In nascent markets like Nigeria, regulation needs to be progressive and aim to support the growth of the ecosystem rather than hamper it.
What Must Change
Consider this: the United States, for all its regulatory complexity, has managed to remain the most attractive destination for tech innovation—in part because of this combination of restraint and procedure.
Regulators know they can intervene to implement discipline in markets, but they also know that they must exercise restraint in engaging with disruptive technologies because the priority is to allow the market to thrive, not to perform regulatory genius.
Companies know that rules matter—but they also know that if the government overreaches, they have recourse.
This friction doesn’t make innovation easy, but it makes it secure.
Finding the right coefficient of friction, in the Nigerian context, is the ultimate challenge of her regulatory policy.

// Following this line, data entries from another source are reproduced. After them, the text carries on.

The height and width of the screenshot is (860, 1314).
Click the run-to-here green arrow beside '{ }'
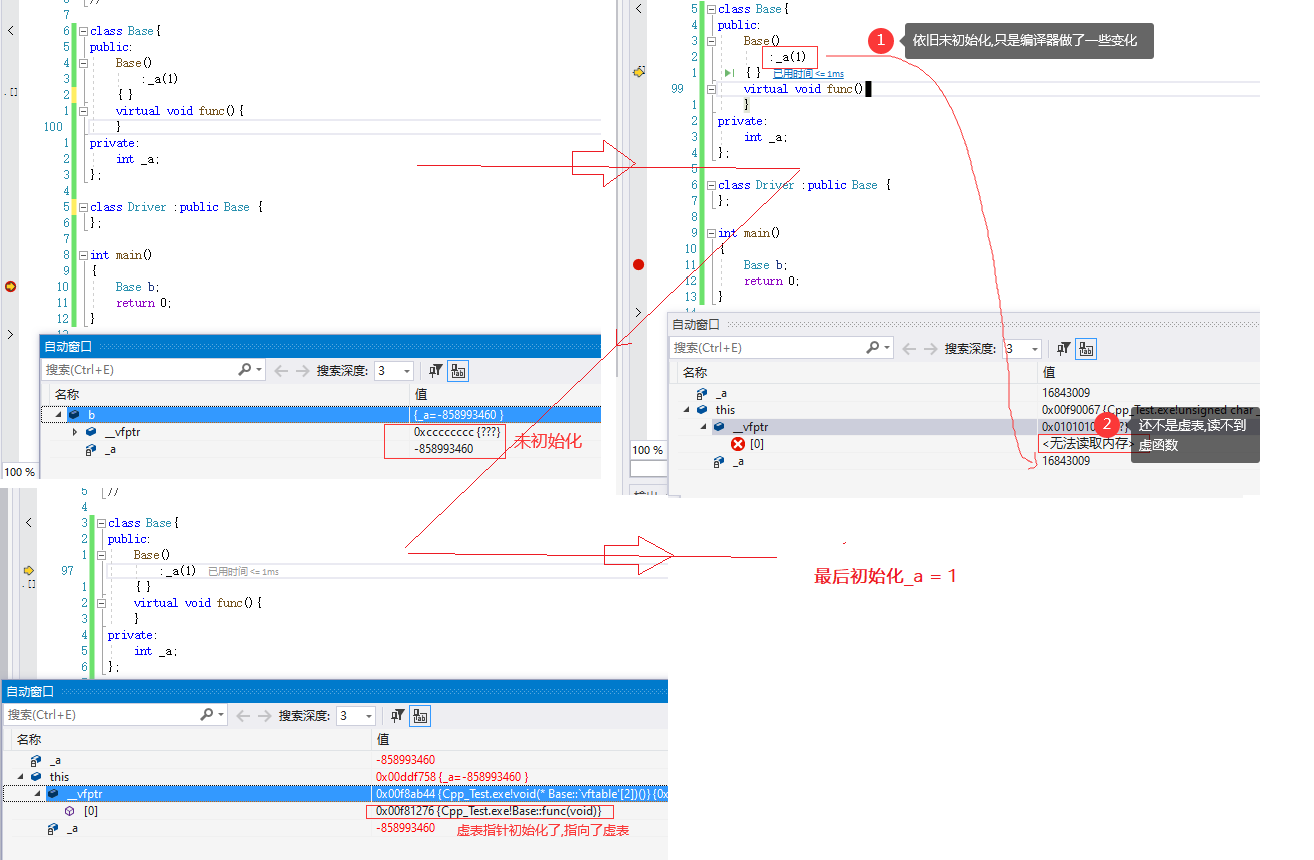click(x=729, y=73)
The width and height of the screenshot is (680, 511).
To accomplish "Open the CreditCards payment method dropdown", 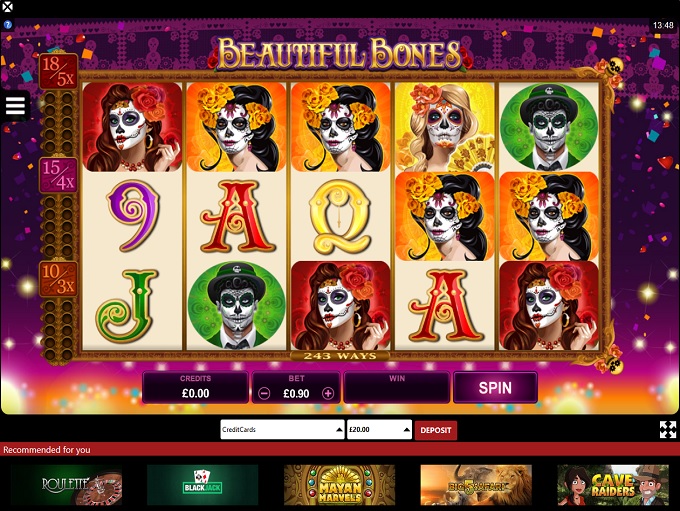I will (x=282, y=429).
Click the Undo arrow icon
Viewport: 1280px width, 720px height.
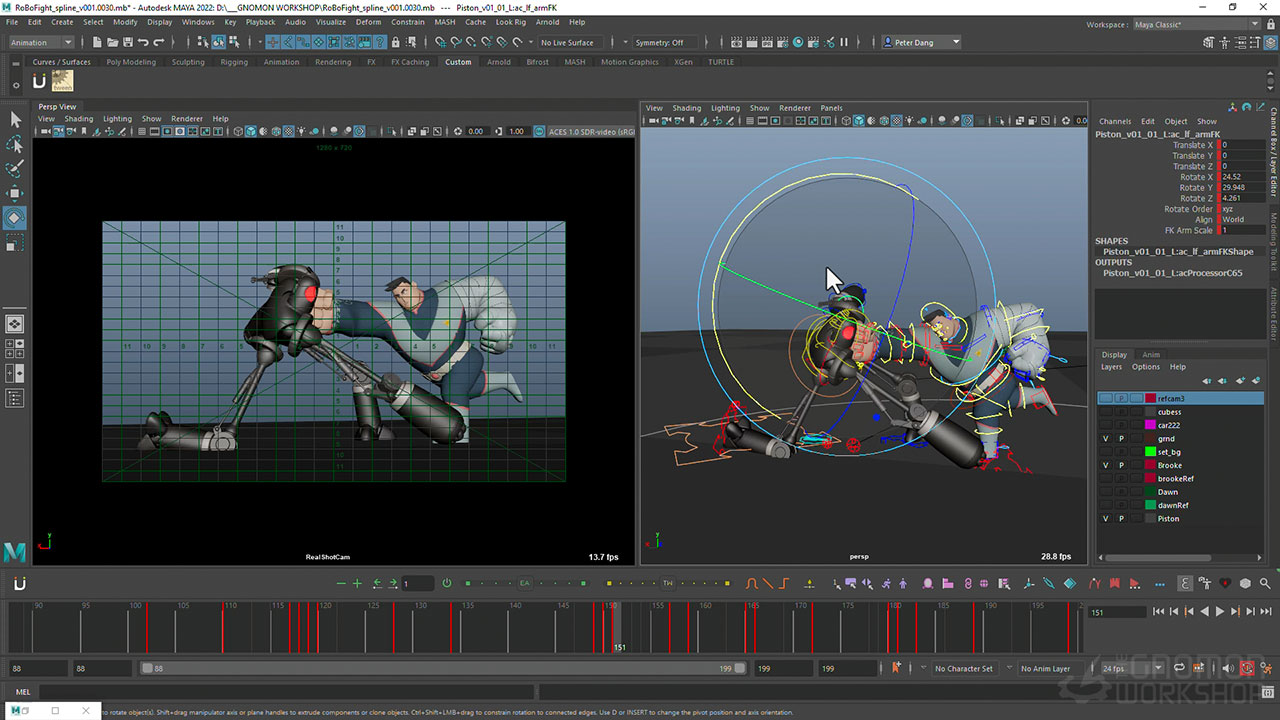click(143, 42)
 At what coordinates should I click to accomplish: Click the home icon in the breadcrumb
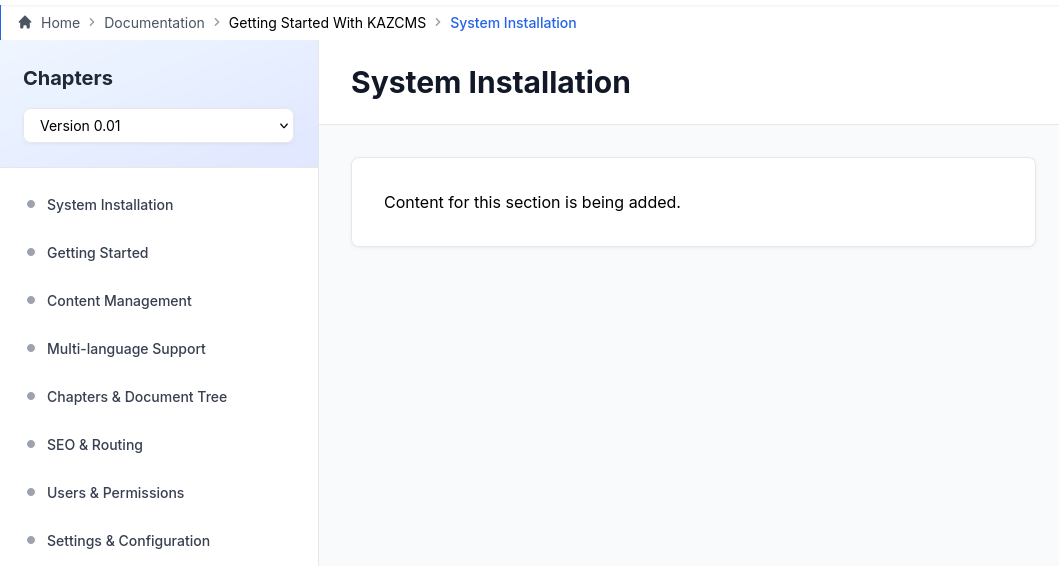tap(25, 22)
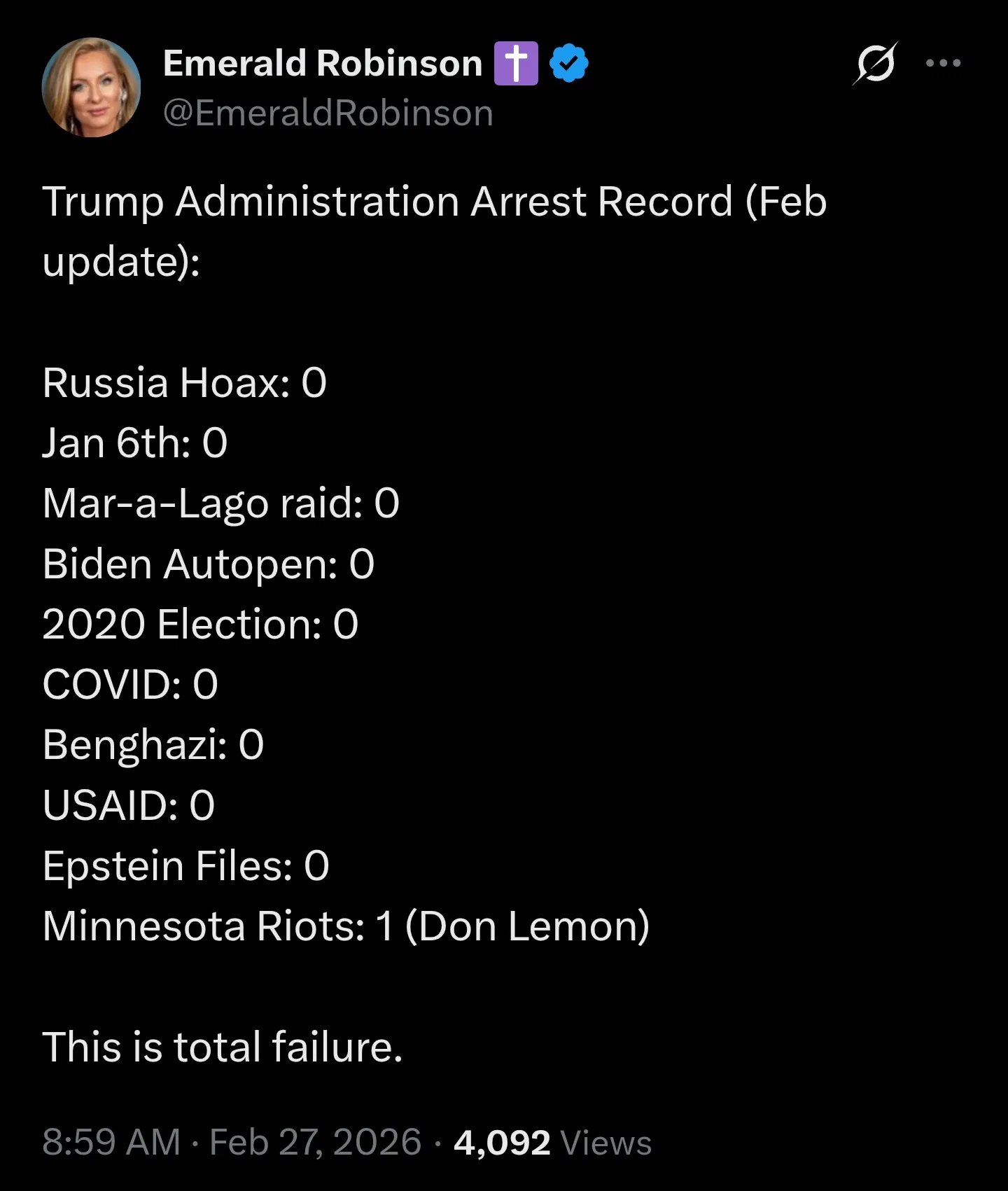Click the blue verified checkmark badge

[x=568, y=64]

Nigeria must radically rethink how it regulates technology—not in terms of content, but in terms of overarching philosophy.
We need laws that are legible, predictable agencies, and a political culture that sees private innovation as critical infrastructure.
Nigeria does not just need more regulation; it needs better regulation.
And better, in this context, means bound.
This is not abstract—the cost of an unstable regulatory environment is the loss of credibility in global tech markets.
The scars of arbitrary bans, sudden crackdowns, and opaque enforcement are not easily hidden.
The reforms Nigeria needs are not just economic—they are epistemic.
We must change not only how we regulate, but what we think regulation is for.
The goal cannot be control; it has to be trust.
And trust, in any system, begins with restraint.